RECORDS FOR THIS TASK.
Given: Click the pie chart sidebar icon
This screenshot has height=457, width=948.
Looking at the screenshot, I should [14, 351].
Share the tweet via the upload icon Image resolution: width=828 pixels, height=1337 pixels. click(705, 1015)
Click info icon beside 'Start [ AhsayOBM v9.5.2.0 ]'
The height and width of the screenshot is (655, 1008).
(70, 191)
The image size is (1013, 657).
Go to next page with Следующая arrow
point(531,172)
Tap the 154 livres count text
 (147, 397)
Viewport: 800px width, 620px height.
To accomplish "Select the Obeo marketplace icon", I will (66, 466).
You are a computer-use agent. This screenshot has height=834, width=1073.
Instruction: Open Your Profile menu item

DIRECTIONS FOR THIS TASK. Retype, exactly as written, each line from the one that has "The image size is (1013, 657)." to the bottom of the entries above, and include both of those lines.

WRITTEN SOLUTION.
The image size is (1013, 657).
Go to next page with Следующая arrow
point(531,172)
Tap the 154 livres count text
 (147, 397)
Viewport: 800px width, 620px height.
To accomplish "Select the Obeo marketplace icon", I will (66, 466).
You are a computer-use agent. This screenshot has height=834, width=1073.
Instruction: Open Your Profile menu item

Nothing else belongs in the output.